Este es el último paso en nuestro largo adiós a Scott. Incluso aunque sienta que no había otra elección, quizá nunca debimos haberle dejado marchar. O quizá estos últimos años de separación fueran su regalo de despedida hacia nosotros, la única manera que se le ocurrió para suavizar lo que él mismo sabía que iba a pasar y que iba a destrozarnos por dentro. Durante los últimos años, pude escuchar su tristeza y confusión cuando me llamaba tarde por la noche, muchas veces llorando por no ser capaz de separarse de gente negativa o de tomar malas decisiones. No diré que ahora puede descansar, o que está en un mejor lugar. Él debería estar con sus hijos haciendo un asado en el jardín o esperando a que empiece el partido de Notre Dame. Estamos enfadados y tristes por esta pérdida, pero lo que más nos duele es que decidió tirar la toalla.

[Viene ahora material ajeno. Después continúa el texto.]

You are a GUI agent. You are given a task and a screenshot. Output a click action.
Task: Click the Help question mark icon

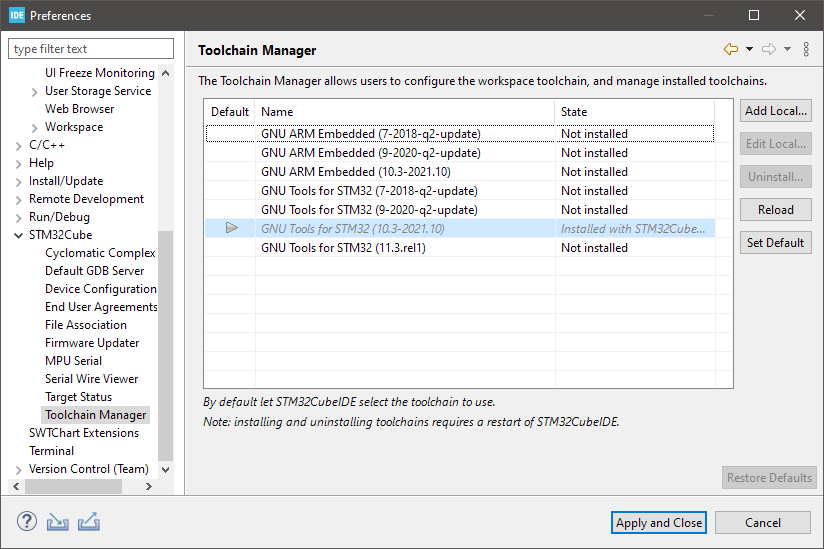[x=27, y=521]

Noah y Lucy nunca vieron la perfección en su padre. Se limitaron a esperar un pequeño esfuerzo. Si eres un padre y no estás poniendo lo mejor de ti, lo que te pedirá todo el mundo es que intentes un poco más y que no abandones. Progreso, no perfección, es lo que tus hijos te pedirán. Nuestra esperanza por Scott ha muerto, pero sigue habiendo esperanza para otros. Elijamos que esta sea la primera vez que no glorificamos esta tragedia con el discurso del rock and roll y los demonios que, por cierto, no tienen que venir necesariamente con ello. Pasa de la camiseta deprimente con la fecha 1967-2015 en ella, usa ese dinero para llevar a un chico a un partido de fútbol o comprarle un helado.